Saved data entries
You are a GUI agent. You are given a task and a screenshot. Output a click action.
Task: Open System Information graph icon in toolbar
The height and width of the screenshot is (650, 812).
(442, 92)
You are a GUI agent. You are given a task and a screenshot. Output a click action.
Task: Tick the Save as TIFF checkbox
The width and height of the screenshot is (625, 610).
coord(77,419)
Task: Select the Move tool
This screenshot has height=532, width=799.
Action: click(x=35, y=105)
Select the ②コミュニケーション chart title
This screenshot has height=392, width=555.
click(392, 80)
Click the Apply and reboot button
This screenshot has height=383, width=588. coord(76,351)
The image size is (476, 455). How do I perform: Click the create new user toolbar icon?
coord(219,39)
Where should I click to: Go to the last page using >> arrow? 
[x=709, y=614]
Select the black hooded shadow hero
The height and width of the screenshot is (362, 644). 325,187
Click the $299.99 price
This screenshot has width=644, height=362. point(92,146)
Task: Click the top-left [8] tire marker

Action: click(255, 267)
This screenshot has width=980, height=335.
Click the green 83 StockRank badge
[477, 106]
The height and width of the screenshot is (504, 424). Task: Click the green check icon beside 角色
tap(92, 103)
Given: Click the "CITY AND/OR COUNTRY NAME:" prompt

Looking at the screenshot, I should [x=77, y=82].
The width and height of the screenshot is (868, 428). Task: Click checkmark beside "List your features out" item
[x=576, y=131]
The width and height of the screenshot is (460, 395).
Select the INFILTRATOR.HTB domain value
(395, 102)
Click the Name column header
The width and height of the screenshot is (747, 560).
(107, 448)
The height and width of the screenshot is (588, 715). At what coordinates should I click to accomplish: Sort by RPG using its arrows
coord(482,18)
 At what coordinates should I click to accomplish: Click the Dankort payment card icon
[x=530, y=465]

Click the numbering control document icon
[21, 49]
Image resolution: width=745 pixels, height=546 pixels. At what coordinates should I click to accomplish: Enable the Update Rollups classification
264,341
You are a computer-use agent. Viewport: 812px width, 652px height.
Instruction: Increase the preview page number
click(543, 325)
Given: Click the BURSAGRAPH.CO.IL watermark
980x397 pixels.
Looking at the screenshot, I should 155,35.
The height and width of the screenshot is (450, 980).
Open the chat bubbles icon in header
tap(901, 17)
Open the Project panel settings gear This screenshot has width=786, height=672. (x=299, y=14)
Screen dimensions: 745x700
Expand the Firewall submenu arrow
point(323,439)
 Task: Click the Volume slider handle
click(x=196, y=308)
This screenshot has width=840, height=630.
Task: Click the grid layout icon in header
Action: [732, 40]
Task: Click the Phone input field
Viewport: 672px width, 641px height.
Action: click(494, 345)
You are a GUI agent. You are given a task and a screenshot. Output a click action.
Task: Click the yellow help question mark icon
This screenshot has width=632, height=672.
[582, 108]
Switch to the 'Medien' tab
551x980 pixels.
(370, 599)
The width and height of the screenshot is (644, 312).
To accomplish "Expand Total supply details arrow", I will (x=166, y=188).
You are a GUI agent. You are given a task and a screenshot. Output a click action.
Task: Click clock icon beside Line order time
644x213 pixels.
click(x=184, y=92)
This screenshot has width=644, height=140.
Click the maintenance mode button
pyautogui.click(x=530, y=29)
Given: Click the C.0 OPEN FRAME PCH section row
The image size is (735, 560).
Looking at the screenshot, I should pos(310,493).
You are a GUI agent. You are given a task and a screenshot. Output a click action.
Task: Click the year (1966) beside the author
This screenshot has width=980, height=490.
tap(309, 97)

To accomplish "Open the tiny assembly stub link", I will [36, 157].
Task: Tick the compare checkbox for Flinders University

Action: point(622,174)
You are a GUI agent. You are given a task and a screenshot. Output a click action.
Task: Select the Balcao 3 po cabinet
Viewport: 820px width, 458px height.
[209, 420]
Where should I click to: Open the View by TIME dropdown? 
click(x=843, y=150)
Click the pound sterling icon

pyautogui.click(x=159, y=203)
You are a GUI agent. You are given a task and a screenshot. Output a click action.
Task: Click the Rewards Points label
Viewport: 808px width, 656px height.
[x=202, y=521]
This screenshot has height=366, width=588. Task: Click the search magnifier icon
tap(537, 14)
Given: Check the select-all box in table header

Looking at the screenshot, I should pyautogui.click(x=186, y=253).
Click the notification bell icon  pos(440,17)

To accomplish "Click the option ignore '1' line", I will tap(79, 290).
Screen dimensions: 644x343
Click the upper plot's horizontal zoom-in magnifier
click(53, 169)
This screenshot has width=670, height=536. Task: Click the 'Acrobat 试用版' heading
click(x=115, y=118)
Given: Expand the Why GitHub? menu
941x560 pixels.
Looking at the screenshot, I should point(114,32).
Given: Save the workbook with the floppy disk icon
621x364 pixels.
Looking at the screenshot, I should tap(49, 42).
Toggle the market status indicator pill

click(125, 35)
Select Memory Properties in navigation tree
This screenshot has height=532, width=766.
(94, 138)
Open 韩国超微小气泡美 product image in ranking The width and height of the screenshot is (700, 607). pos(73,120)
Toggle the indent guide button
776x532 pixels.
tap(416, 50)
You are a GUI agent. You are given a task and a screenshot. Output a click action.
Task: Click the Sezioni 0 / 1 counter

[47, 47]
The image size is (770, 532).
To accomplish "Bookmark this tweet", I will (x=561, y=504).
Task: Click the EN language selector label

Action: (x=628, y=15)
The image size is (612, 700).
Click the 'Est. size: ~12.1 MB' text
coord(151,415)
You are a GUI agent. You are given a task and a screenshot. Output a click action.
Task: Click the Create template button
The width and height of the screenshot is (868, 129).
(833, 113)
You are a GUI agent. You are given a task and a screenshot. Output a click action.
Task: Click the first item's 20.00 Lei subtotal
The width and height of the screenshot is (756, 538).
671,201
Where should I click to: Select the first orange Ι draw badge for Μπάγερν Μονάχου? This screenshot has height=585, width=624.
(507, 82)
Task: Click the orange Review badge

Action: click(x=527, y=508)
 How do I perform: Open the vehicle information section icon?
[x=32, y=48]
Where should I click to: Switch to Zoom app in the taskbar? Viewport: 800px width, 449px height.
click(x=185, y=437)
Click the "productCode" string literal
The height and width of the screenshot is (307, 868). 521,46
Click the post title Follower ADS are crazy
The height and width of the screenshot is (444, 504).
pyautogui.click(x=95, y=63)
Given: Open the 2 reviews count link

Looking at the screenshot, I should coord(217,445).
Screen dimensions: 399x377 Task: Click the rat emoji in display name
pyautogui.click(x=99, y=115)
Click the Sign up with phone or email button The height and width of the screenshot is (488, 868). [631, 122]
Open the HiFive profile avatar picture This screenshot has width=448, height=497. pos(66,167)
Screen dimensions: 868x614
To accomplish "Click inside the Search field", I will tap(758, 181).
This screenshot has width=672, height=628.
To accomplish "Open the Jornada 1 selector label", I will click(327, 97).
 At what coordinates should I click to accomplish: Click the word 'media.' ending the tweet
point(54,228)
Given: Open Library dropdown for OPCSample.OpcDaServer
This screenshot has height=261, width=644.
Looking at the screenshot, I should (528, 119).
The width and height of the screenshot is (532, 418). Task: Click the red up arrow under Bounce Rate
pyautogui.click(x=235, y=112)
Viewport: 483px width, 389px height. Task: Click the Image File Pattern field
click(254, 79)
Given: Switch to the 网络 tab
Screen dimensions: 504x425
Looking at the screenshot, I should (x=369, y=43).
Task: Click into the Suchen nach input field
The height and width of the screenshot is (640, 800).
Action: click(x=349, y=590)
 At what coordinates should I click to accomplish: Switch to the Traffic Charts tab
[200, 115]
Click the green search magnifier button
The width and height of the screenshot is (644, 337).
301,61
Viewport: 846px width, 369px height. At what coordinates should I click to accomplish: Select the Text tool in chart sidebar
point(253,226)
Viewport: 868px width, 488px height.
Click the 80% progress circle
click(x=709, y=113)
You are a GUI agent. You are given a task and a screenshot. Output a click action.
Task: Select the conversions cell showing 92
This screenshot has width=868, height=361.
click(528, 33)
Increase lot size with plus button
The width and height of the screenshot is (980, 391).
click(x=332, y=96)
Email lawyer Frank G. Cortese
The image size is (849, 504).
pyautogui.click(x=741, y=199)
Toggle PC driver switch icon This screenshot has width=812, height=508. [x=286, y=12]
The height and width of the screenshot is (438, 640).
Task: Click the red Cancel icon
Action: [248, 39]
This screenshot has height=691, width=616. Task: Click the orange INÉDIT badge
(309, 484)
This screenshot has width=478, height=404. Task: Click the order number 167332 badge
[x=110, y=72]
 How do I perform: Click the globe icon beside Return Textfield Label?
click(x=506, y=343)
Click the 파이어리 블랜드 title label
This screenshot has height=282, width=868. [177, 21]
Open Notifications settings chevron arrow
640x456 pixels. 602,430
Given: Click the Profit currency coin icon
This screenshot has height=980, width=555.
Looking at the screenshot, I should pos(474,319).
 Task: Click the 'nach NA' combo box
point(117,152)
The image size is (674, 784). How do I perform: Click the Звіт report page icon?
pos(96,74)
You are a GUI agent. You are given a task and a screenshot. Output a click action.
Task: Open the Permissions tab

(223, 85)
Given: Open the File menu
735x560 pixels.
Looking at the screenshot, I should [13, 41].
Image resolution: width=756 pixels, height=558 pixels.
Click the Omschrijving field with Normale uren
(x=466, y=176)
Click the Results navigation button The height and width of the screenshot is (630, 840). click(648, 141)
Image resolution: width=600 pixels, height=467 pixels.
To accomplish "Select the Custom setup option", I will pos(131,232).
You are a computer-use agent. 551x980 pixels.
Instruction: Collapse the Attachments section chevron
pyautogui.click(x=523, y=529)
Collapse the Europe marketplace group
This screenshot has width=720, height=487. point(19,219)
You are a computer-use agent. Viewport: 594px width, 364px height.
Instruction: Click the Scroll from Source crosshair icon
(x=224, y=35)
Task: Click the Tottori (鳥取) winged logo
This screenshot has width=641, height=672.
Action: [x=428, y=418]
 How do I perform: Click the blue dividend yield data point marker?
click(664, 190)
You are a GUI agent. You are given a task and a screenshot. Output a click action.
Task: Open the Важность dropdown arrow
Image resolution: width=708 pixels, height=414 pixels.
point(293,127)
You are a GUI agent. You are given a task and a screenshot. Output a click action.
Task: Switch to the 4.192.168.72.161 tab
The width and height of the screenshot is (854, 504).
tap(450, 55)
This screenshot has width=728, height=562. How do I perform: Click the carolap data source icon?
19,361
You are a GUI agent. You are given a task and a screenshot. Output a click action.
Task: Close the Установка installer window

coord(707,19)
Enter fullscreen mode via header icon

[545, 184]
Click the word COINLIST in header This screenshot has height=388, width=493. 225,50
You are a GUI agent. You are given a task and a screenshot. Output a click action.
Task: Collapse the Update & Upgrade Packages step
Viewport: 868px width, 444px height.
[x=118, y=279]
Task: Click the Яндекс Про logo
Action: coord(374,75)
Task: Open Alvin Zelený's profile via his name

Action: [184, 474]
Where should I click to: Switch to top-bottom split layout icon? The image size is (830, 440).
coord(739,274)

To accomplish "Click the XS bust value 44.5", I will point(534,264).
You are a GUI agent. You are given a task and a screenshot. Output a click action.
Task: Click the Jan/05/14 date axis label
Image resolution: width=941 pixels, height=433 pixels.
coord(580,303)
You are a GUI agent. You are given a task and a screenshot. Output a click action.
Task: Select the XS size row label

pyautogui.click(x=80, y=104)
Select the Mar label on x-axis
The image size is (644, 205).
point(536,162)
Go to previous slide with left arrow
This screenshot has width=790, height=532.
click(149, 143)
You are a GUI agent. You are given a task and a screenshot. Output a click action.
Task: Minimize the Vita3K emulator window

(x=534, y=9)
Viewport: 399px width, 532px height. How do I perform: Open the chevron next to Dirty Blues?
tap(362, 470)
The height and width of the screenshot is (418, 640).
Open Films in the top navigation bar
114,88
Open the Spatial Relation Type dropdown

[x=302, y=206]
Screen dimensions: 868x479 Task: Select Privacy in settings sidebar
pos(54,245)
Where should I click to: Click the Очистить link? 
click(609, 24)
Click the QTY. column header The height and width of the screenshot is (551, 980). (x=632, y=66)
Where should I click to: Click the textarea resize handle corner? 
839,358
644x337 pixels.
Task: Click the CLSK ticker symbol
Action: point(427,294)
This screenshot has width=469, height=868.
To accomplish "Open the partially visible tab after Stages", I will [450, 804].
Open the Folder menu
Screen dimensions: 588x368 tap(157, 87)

* _What you will do_:
Within the records, count the lines that include the word "option". Answer with the number only.

* _Exercise answer_:
2